# More Pictures of my Bird



## Dana (Feb 24, 2005)

Here are a couple more pictures of my bird.... I let her out {when the dogs are out} and she gets around quite nicely. She likes the back of my couch.
Dana


----------



## Whitefeather (Sep 2, 2002)

*Beautiful pij*

Thanks for sharing your little beauty with us Dana.

Cindy


----------



## Reti (Jul 20, 2003)

This is a very beautiful bird, Dana.
Thank you for sharing the pics.

Reti


----------



## Pete Jasinski (Jan 2, 2005)

You have one luck little lady there Dana, she is stunning! Keep those pictures coming, she knows she's beautiful and looks like she's modeling for the camera


----------



## Garye (Feb 20, 2005)

That's a very pretty bird. I like the coloring. Unusual.


----------



## Dana (Feb 24, 2005)

Hi....
Thank You all for the nice comments....I think we are gonna get along just fine after shes been here for awhile. She is very pretty,,,already had someone tell me that if I dont want her they would take her,,,but I told them,,,Thank_You for the offer,,,but if she decides to stay ,,,thenshe will stay here....if she decides to go  then it will be her decision,,{unless for health reasons} then I would have to make the decision for her. Got her a perch for her cage today & she hopped rite up there & been there since. So I guess she likes it, Got to get it cut a little bit shorter tho. 
Well,,,Thanks for listning,,I Love talking about her,,,I'll try & get some more pics of her. Is it ok to post the pics here??? Or should I post them somewhere else.


----------



## Pigeonpal2002 (Jul 27, 2002)

Hi Dana, 

Your bird really is lovely, I saw the new pics today. Yes, you can post pictures here no problem, but you only have a certain amount of space within pigeons.com. Once the limit is reached, you will either have to delete some of your previously posted pictures by going into 'Manage attachments" under your user CP. The other thing you can do if you wish is to get an account at www.webshots.com. It's free and you create photo albums there and you would just post the link to your webshots address in here


----------



## Victor (Dec 18, 2004)

Truly a lovely lady bird!  Much happiness down the pigeon path for the two of you.


----------



## sharon_46 (Feb 17, 2005)

She is a really beautiful pijie. Thanks for sharing the pics.

Soft Feathers, Sharon, TP and Lil Ledgie


----------



## Whitefeather (Sep 2, 2002)

*Any thoughts on a name for this swseetie?*

*I think we are gonna get along just fine after shes been here for awhile*
Sounds like it's time *she* had a name.  

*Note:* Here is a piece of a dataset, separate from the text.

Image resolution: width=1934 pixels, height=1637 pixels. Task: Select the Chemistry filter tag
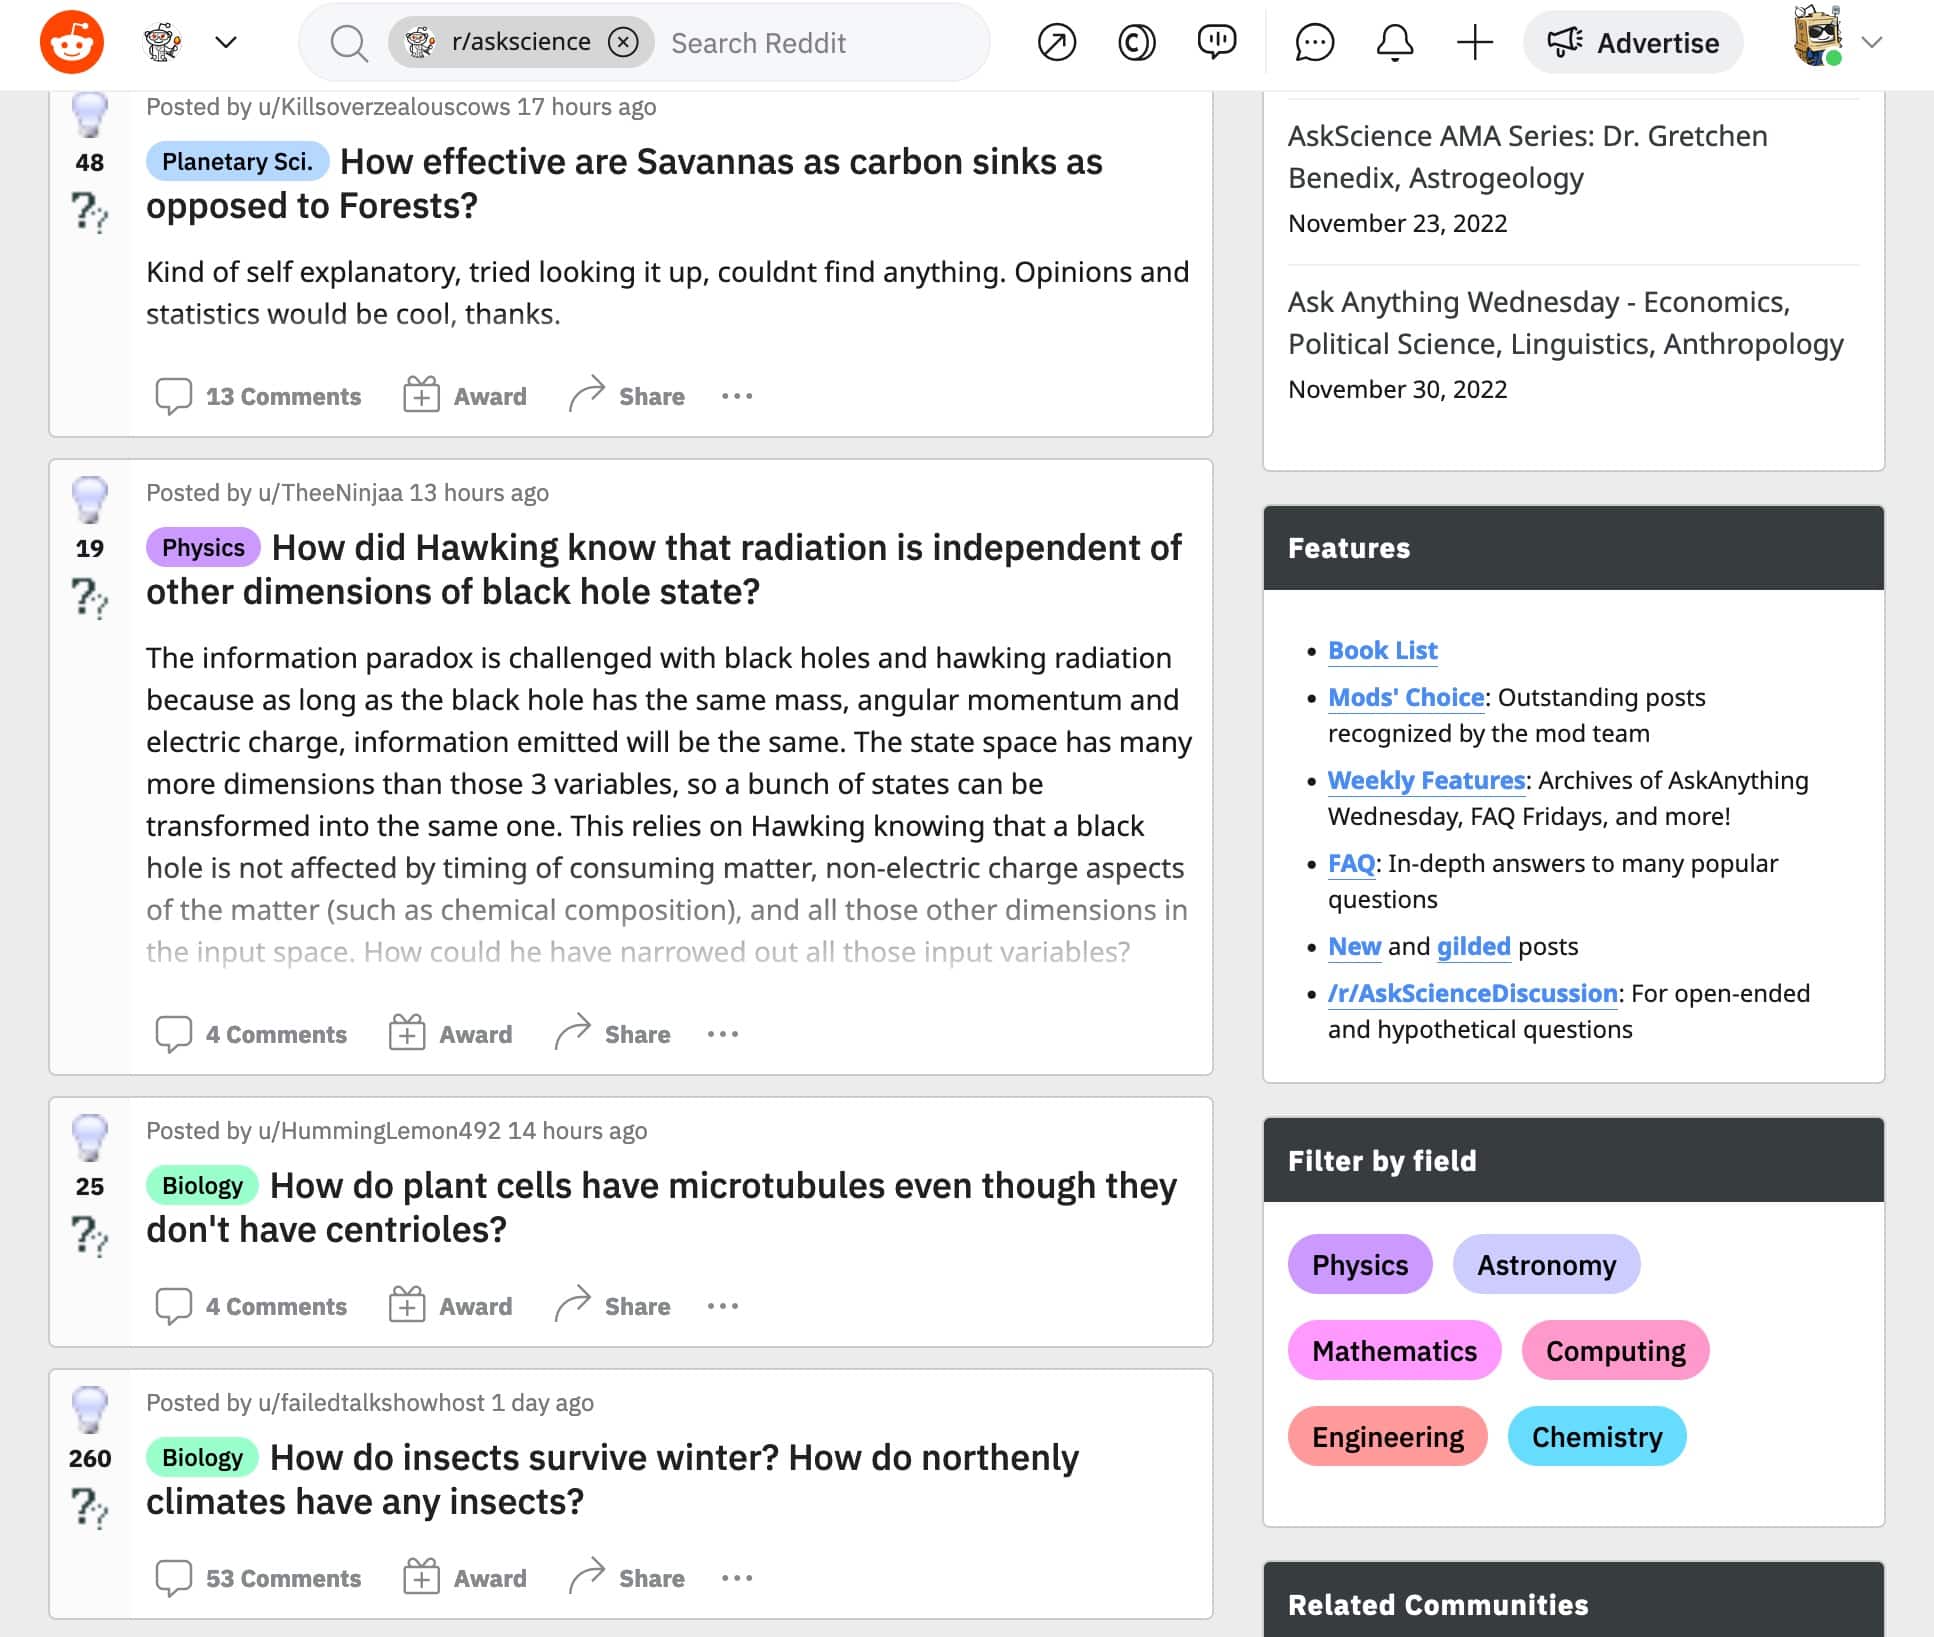[1598, 1436]
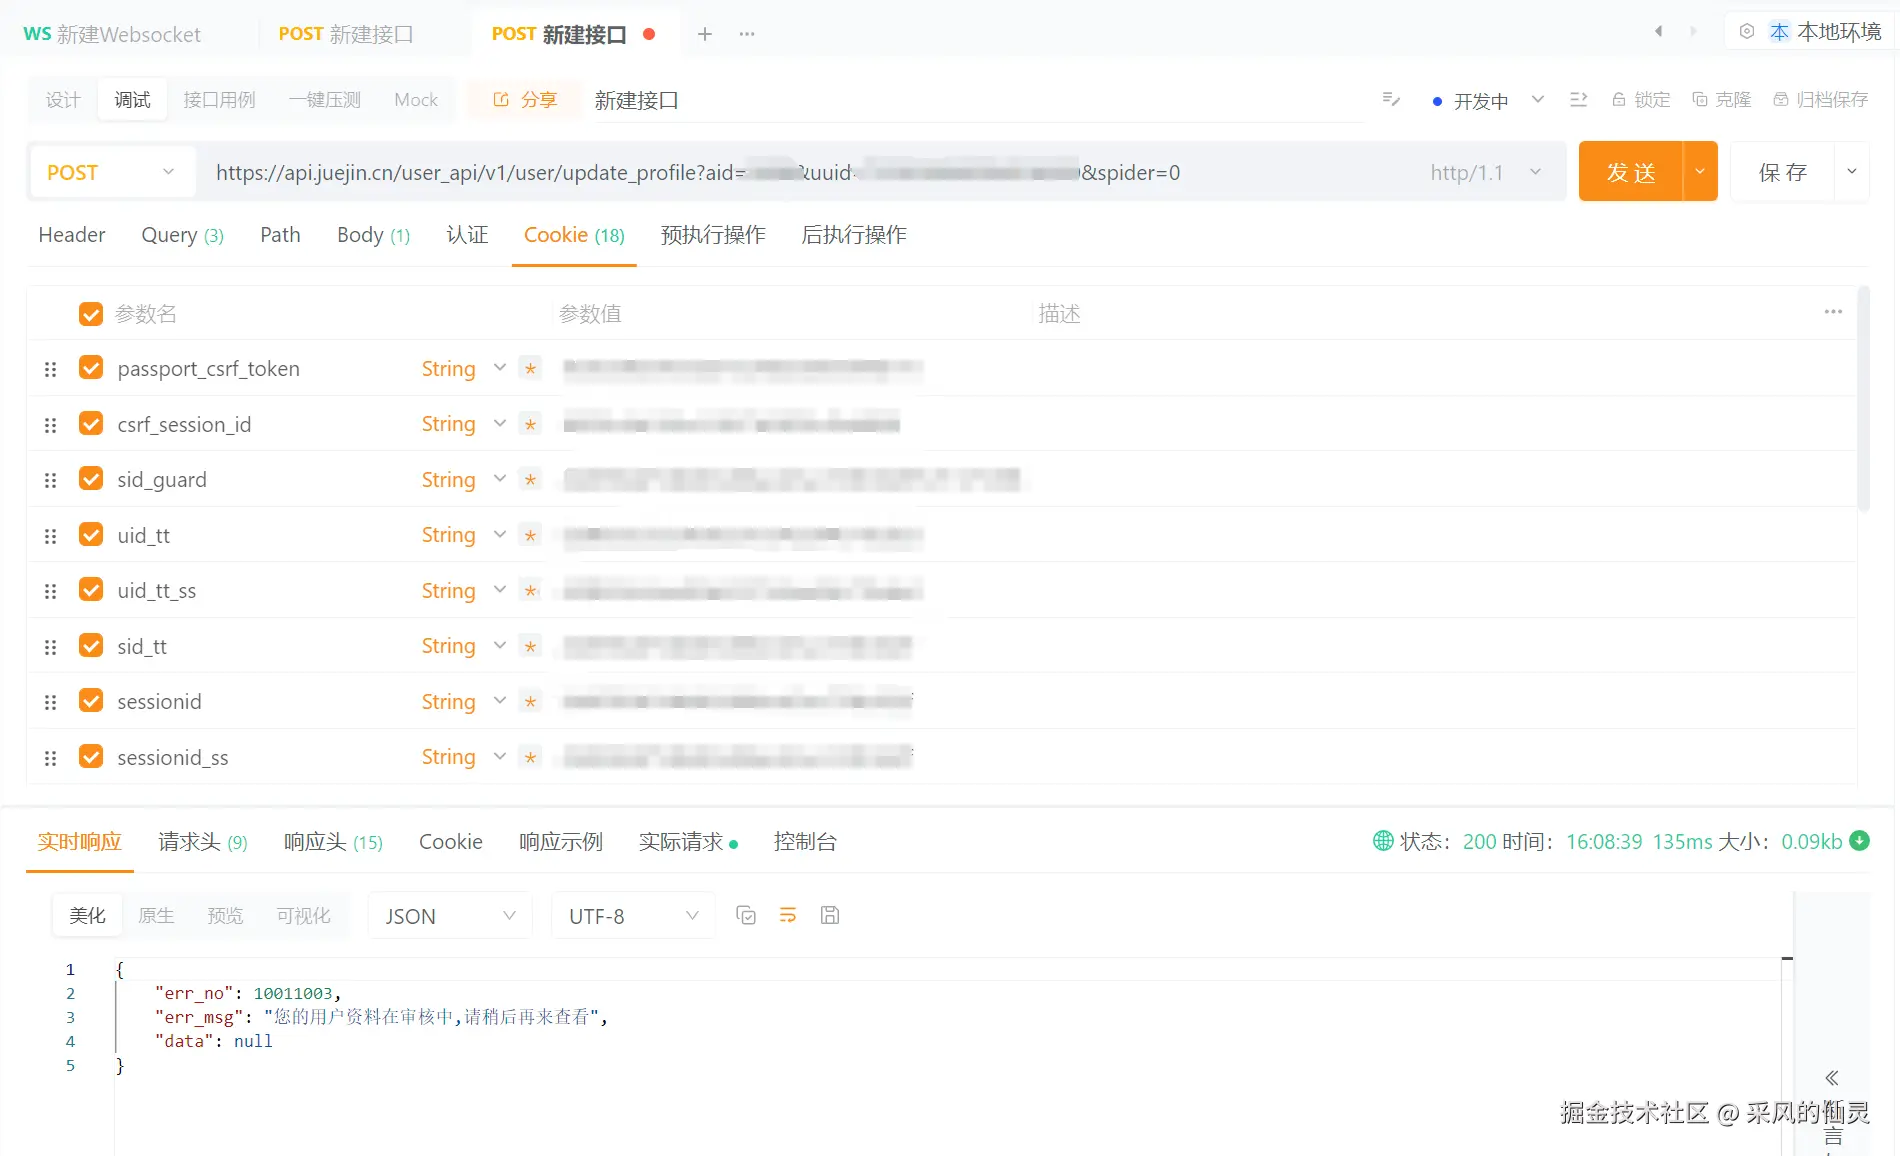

I found the more I interacted with my adoptees the more trusting they became. I have two of my 8 'adopted' pigeons housed in our AZ room (this is like a den, only surrounded by widows). One is my PMV survivor & the other is blind. Ray Charles knows when I walk into the room, even if I don't initially say anything. This is probably because Pij gets so excited & coos loud enough for the neighbors to hear.  
It took months of my talking to Ray Charles, holding him while I cleaned his cage & reassuring him he would never be harmed, before he uttered his first 'coo'. Now when I approach his cage & call his name he comes to attention, makes a couple circles & waits for our 'quality time' when I hold him.
From my experience, 'conversation' is the key to successful bonding. I'm always conversing with all my pijjies, whether I'm cleaning cages, cleaning the room, hosing off the patio, etc.

You & your new found friend will do wonderfully.  

Yes, please do keep those pictures coming. 

Cindy


----------